[YOUR ASSIGNMENT]: Once the pictures are removed, restate the data below word for word.

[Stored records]
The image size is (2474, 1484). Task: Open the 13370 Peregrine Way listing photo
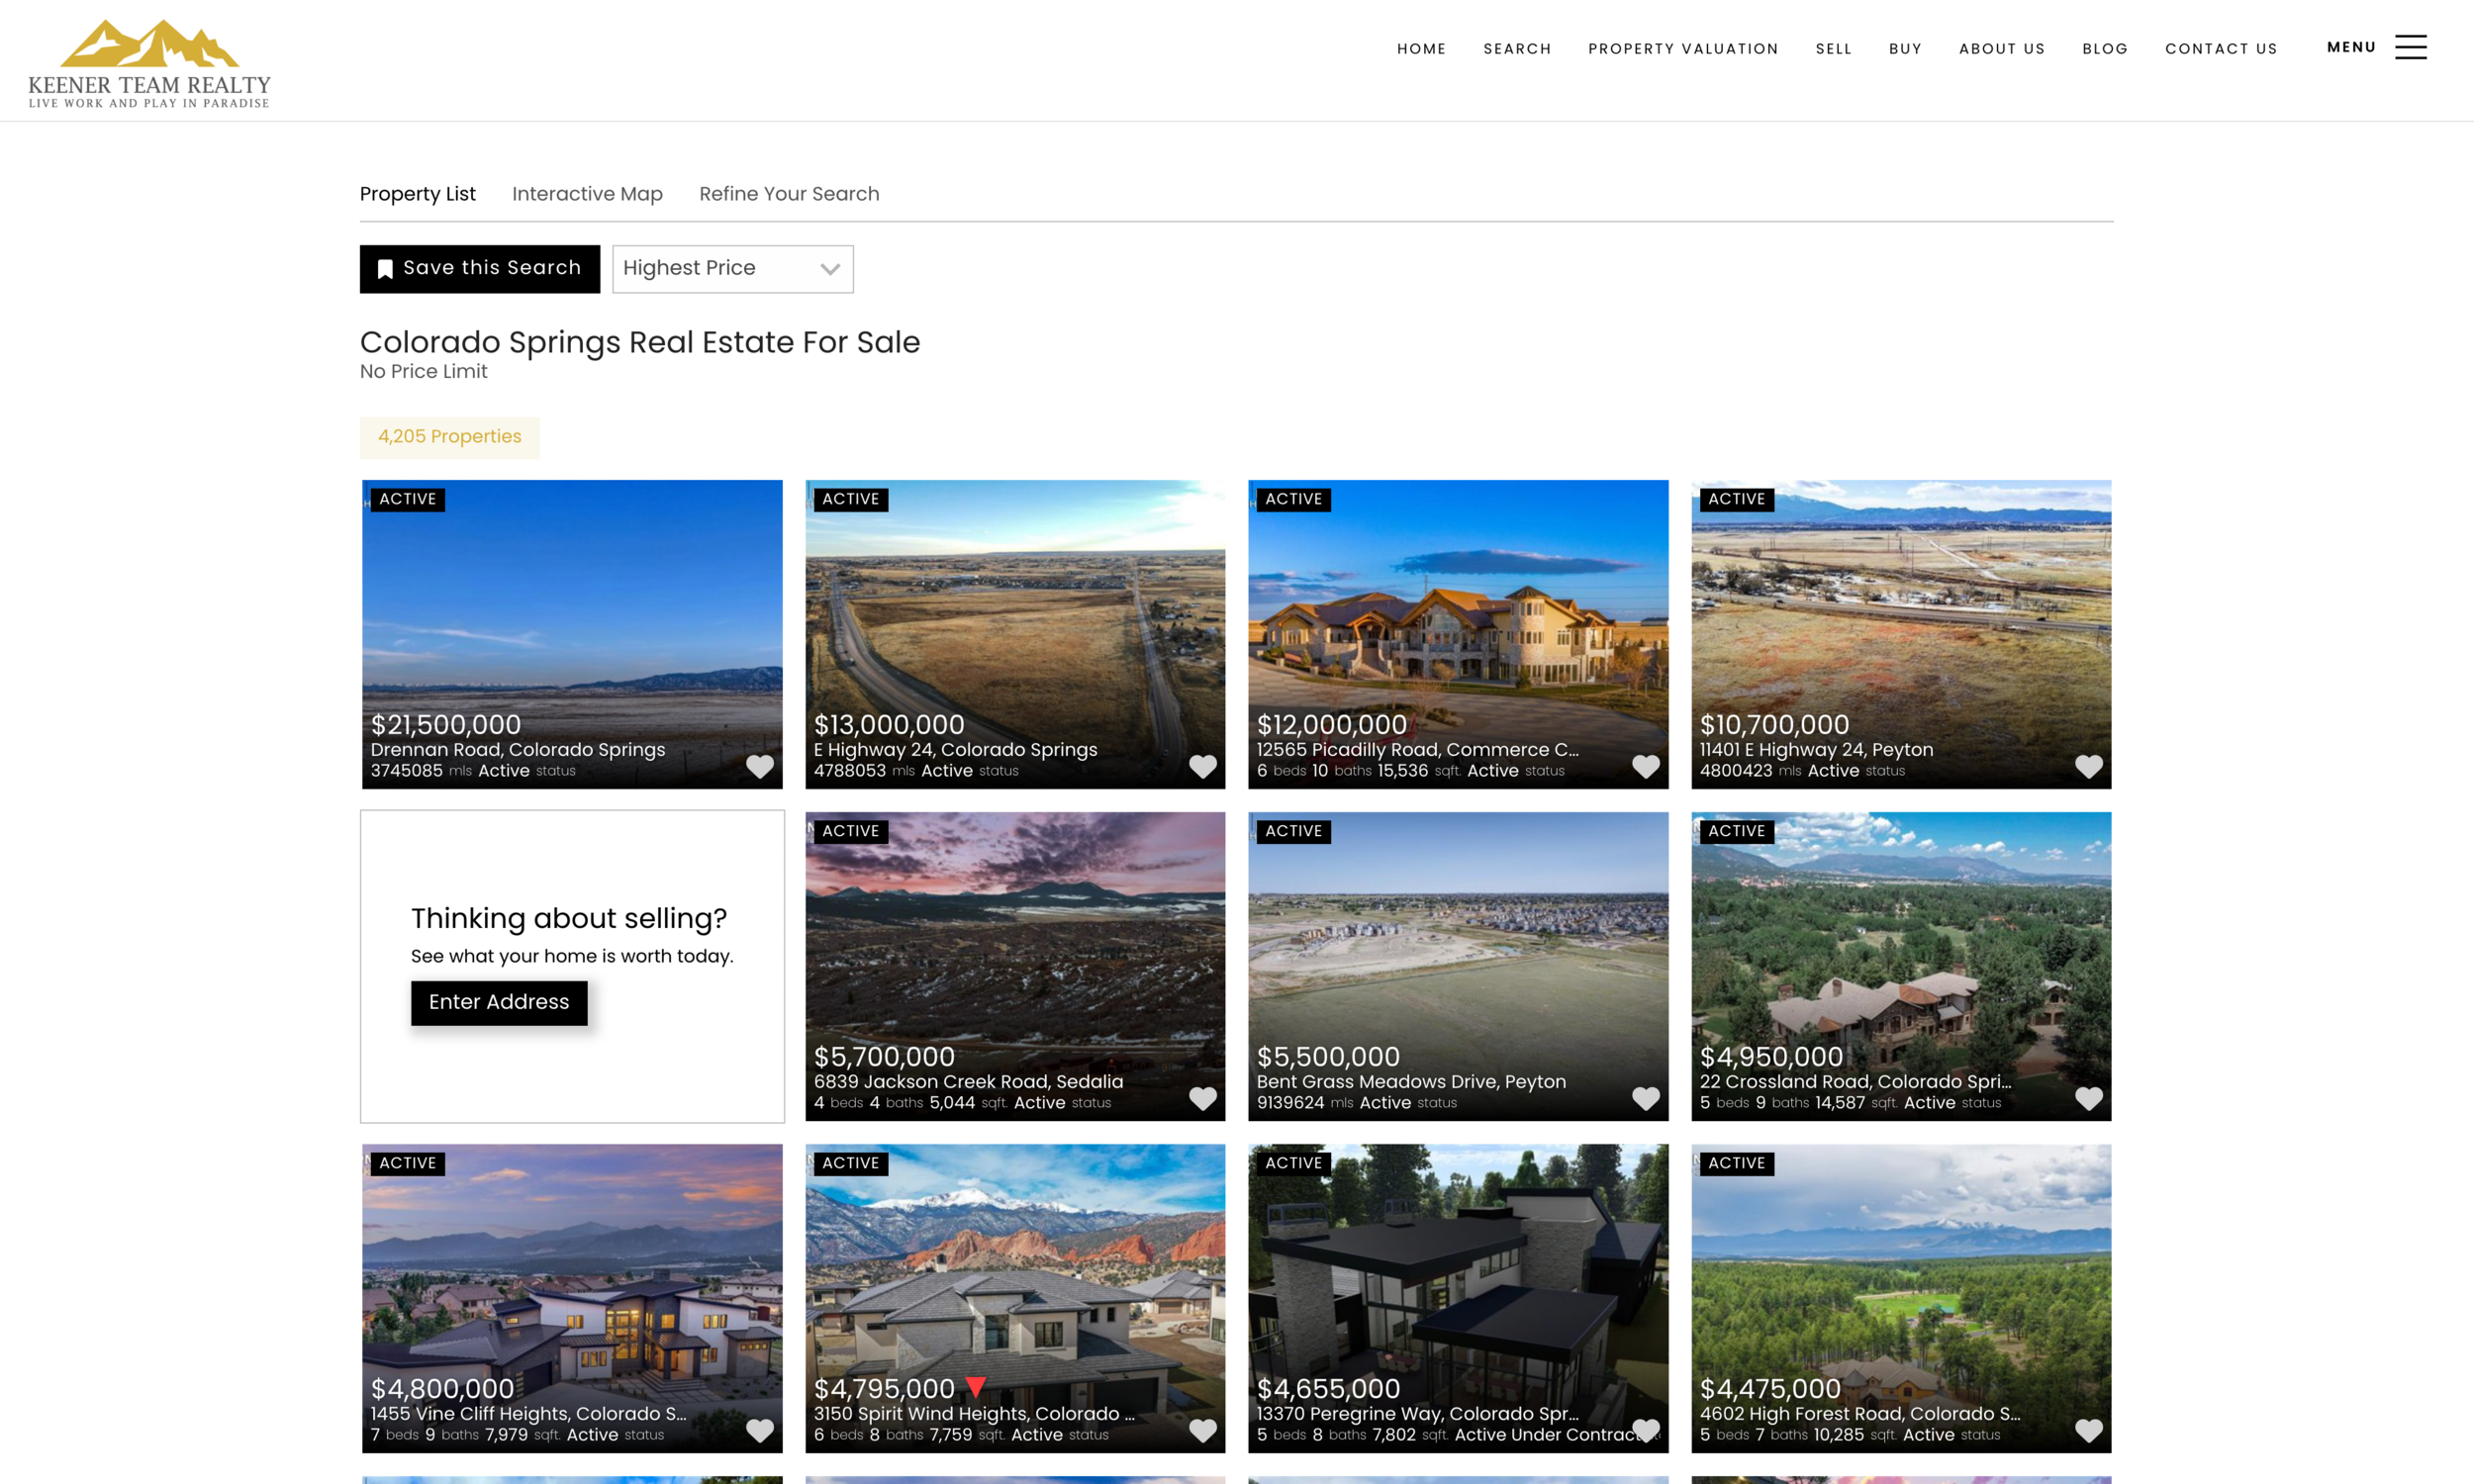point(1457,1270)
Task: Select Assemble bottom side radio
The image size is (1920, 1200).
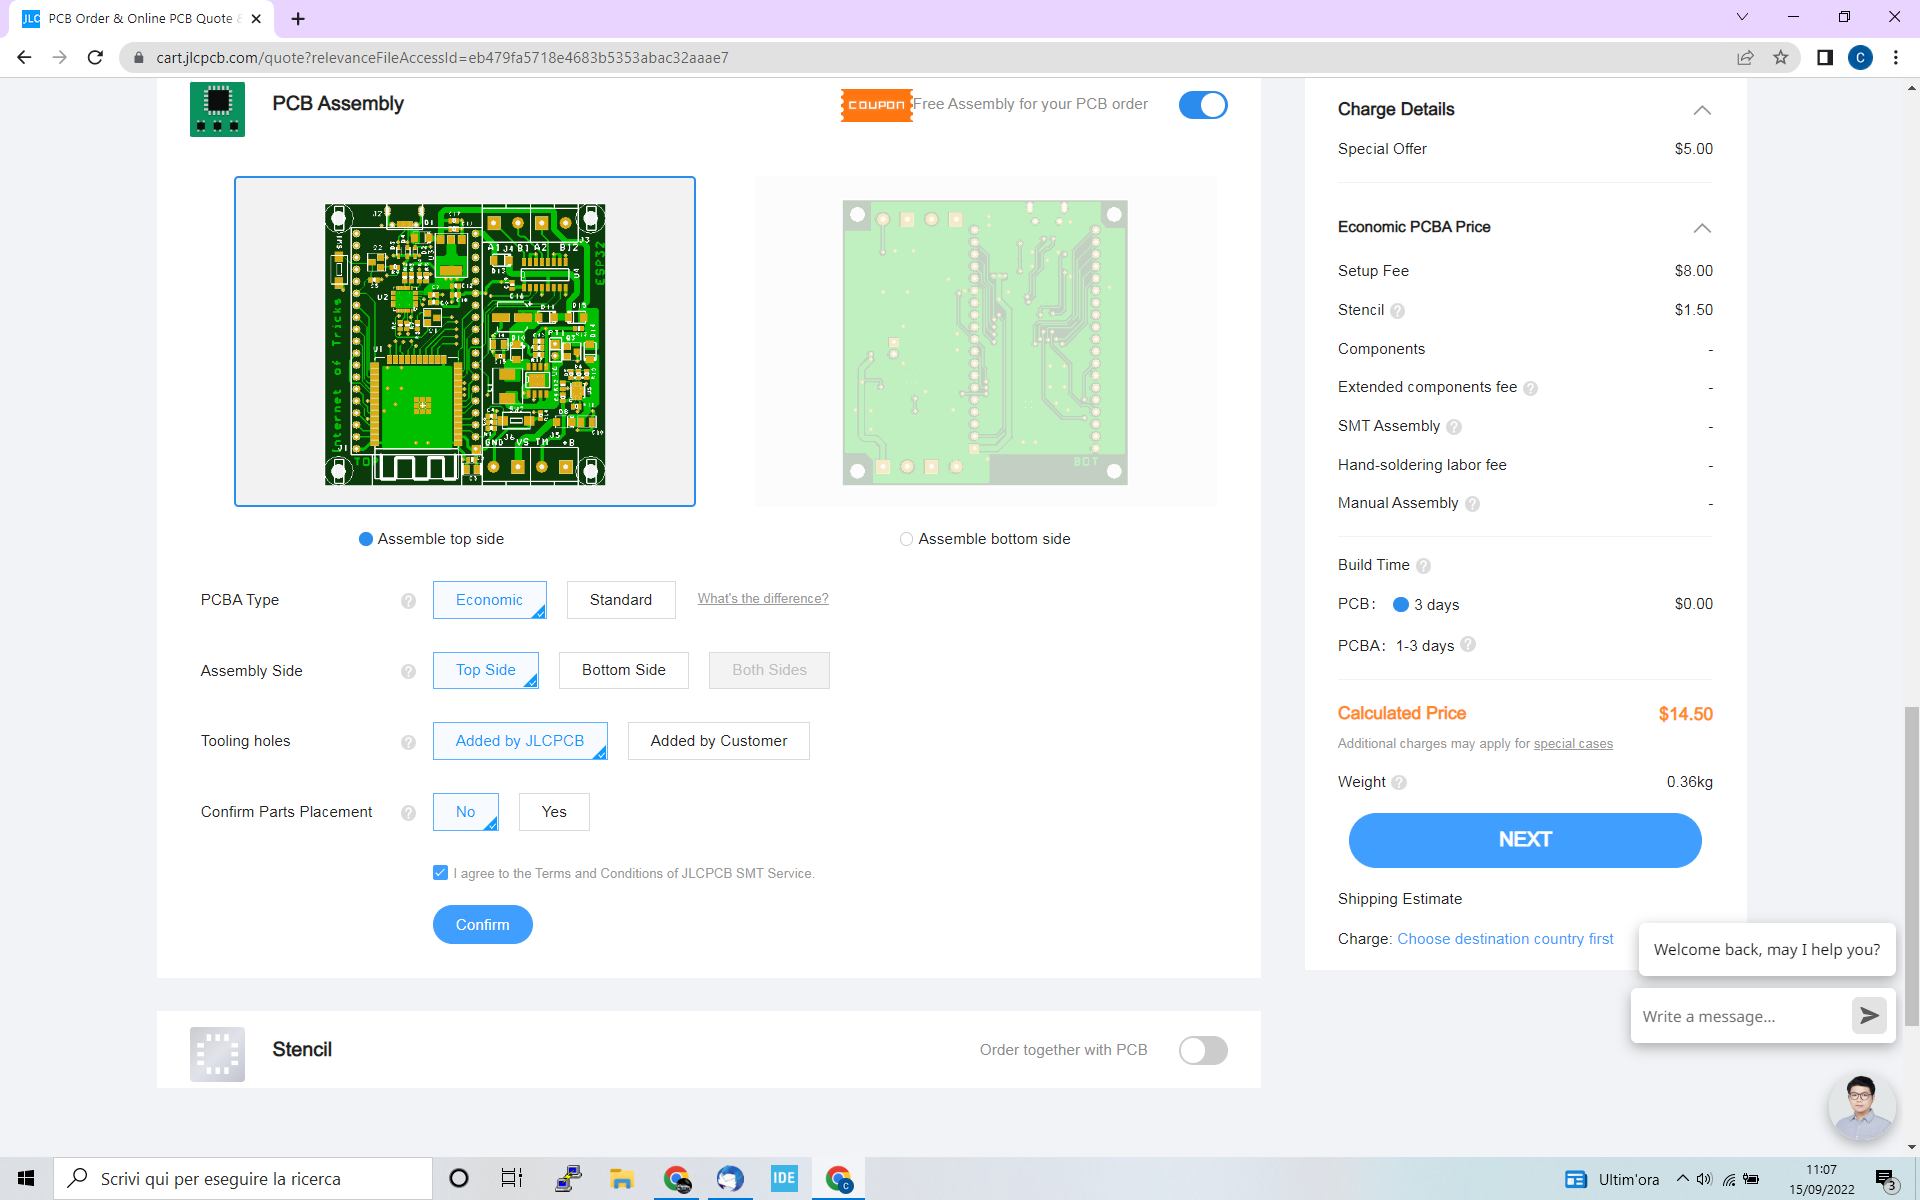Action: tap(906, 539)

[TASK OUTPUT]:
The image size is (2474, 1484). Task: Open the 13370 Peregrine Way listing photo
point(1457,1270)
Task: Select Assemble bottom side radio
The image size is (1920, 1200).
Action: tap(906, 539)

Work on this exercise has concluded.